_Challenge 1:_ Put the records into a Markdown table with the columns Row and Record line, starting with the line with "Iello [Iello (37 Einträge)] (156, 672)" and going on through the line with "Mirakulus [Mirakulus (10". Leave out blank lines and skip all other records.

_Quoted text:_
W3C home > Mailing lists > Public > public-webapps@w3.org > April to June 2008

Re: [AC] URI canonicalization problem with Access-Control-Policy-Path

From: Jonas Sicking <jonas@sicking.cc>
Date: Wed, 11 Jun 2008 16:07:45 -0700
Message-ID: <48505AC1.2010804@sicking.cc>
To: Bjoern Hoehrmann <derhoermi@gmx.net>
CC: Anne van Kesteren <annevk@opera.com>, "WAF WG (public)" <public-appformats@w3.org>, public-webapps@w3.org

Bjoern Hoehrmann wrote:
> * Anne van Kesteren wrote:
>> The feature avoids the overhead you get when you need to issue 10 POST  
>> requests to 10 distinct URIs on the same server scoped to some path.  
>> Without Acess-Control-Policy-Path that requires 20 requests. With  
>> Access-Control-Policy-Path it requires 12. So for the N requests you want  
>> to make it roughly safes you of N additional requests for larger values of  
>> N.
> 
> Consider you have a simple echo protocol, a client sends a line to the
> server and the server returns the same line to the client; then they
> repeat until m bytes have been transferred. What does it matter how many
> lines these m bytes have been split into? It does not, and it does not
> matter much with HTTP either if you have persistent connections, it's
> just a bit more complicated to find the end of a message.
> 
> So let's look at the traffic instead. The minimal OPTIONS request and
> response look somewhat like this:
> 
>       +---------------------------+      +---------------------------+
>       | OPTIONS /example HTTP/1.1 |      | HTTP/1.1 200              |
>       | Host:example.org          | ===> | Access-Control:allow <*>  |
>       | Origin:example.net        | <=== | Content-Length:0          |
>       |                           |      |                           |
>       +---------------------------+      +---------------------------+
>                               --- 128 byte ---
> 
> So let's assume the average OPTIONS request generates three times as
> much (you may want to include a Data or User-Agent header, for example).
> The POST requests and responses are quite a bit longer, you would send
> various Accept headers, Content-Type, Set-Cookie, whatever, so let's
> assume an average of 7*128 bytes protocol overhead per transaction:
> 
>   80% ++-----------+-----------+------------+-----------+---··········
>       +            +           +            +OPTIONS exchange xxxxxx +
>   70% oo                            ········Protocol Overhead oooooo++
>   60% ++oo                   ·······           Message Bodies ······++
>       |   oo            ·····                                        |
>   50% ++    ooo     ····                                            ++
>   40% ++       oooo·                                                ++
>       |       ···  ooooo                                             |
>   30% xx    ···         ooooooo                                     ++
>       | xxxxx                  oooooooooooo                          |
>   20% ++ ·· xxxxxxxxxx                     ooooooooooooooooooooo    ++
>   10% ++··            xxxxxxxxxxxxxxxxxxxxx                    ooooooo
>       +·           +           +           xxxxxxxxxxxxxxxxxxxxxxxxxxx
>    0% ·+-----------+-----------+------------+-----------+-----------++
>       0           1000        2000         3000        4000         5000
>       Average size of message bodies in bytes (request plus response).

_Data listing:_
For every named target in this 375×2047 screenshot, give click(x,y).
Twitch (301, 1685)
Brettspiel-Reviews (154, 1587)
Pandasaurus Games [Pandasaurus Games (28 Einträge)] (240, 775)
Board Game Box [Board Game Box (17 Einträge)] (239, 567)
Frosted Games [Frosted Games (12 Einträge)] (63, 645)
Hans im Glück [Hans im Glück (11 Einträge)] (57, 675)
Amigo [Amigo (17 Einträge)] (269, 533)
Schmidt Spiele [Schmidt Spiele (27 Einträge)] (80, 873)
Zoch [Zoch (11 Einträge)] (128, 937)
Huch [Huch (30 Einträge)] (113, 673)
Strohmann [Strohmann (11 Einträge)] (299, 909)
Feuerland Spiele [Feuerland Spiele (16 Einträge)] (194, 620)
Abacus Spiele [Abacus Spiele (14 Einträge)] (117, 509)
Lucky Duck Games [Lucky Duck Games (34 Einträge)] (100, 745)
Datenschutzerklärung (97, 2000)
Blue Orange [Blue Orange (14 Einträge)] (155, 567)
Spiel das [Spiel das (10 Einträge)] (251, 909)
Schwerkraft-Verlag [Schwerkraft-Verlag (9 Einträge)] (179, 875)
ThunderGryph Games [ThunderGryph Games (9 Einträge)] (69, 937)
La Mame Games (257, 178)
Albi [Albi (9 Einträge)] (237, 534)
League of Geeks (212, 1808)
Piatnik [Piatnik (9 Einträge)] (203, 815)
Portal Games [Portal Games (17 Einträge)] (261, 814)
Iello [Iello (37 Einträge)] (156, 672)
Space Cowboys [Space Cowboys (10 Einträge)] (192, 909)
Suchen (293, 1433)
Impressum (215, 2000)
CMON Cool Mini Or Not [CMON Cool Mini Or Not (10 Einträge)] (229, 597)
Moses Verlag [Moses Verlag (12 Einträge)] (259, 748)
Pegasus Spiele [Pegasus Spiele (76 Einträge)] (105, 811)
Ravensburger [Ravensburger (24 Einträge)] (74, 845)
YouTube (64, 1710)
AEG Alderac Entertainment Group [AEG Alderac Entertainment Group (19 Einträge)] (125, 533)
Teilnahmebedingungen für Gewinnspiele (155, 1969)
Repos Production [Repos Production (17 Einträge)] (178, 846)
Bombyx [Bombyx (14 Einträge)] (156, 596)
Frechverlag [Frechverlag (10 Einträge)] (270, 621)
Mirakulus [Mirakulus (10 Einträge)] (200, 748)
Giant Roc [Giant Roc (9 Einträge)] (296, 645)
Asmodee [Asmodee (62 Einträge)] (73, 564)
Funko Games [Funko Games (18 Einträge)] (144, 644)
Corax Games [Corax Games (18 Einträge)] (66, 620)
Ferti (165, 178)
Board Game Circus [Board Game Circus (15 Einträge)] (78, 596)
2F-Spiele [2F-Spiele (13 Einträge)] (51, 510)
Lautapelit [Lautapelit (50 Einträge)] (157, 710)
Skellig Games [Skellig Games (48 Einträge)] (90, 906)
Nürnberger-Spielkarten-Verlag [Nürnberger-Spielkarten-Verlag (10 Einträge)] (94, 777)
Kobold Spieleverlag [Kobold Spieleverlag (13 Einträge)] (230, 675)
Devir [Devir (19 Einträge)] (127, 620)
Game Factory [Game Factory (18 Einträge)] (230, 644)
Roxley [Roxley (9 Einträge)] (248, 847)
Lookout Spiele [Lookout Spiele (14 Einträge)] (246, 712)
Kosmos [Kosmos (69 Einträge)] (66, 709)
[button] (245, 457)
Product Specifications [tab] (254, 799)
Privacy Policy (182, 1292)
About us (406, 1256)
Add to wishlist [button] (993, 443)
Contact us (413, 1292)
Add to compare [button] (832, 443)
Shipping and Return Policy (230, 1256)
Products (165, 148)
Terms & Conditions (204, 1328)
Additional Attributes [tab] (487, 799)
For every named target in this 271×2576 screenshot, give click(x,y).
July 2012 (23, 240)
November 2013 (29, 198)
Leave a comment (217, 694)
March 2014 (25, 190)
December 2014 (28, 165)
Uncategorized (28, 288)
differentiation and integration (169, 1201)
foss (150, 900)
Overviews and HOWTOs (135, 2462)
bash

_Challenge 2:_ In the mailing list message, switch "POST" to "PUT" in the passage starting with "From: Jonas Sicking" and going on through "to some path.", and give that passage back.

_Reply 1:_
| Row | Record line |
|---|---|
| 1 | Iello [Iello (37 Einträge)] (156, 672) |
| 2 | Space Cowboys [Space Cowboys (10 Einträge)] (192, 909) |
| 3 | Suchen (293, 1433) |
| 4 | Impressum (215, 2000) |
| 5 | CMON Cool Mini Or Not [CMON Cool Mini Or Not (10 Einträge)] (229, 597) |
| 6 | Moses Verlag [Moses Verlag (12 Einträge)] (259, 748) |
| 7 | Pegasus Spiele [Pegasus Spiele (76 Einträge)] (105, 811) |
| 8 | Ravensburger [Ravensburger (24 Einträge)] (74, 845) |
| 9 | YouTube (64, 1710) |
| 10 | AEG Alderac Entertainment Group [AEG Alderac Entertainment Group (19 Einträge)] (125, 533) |
| 11 | Teilnahmebedingungen für Gewinnspiele (155, 1969) |
| 12 | Repos Production [Repos Production (17 Einträge)] (178, 846) |
| 13 | Bombyx [Bombyx (14 Einträge)] (156, 596) |
| 14 | Frechverlag [Frechverlag (10 Einträge)] (270, 621) |
| 15 | Mirakulus [Mirakulus (10 Einträge)] (200, 748) |

_Reply 2:_
From: Jonas Sicking <jonas@sicking.cc>
Date: Wed, 11 Jun 2008 16:07:45 -0700
Message-ID: <48505AC1.2010804@sicking.cc>
To: Bjoern Hoehrmann <derhoermi@gmx.net>
CC: Anne van Kesteren <annevk@opera.com>, "WAF WG (public)" <public-appformats@w3.org>, public-webapps@w3.org

Bjoern Hoehrmann wrote:
> * Anne van Kesteren wrote:
>> The feature avoids the overhead you get when you need to issue 10 PUT  
>> requests to 10 distinct URIs on the same server scoped to some path.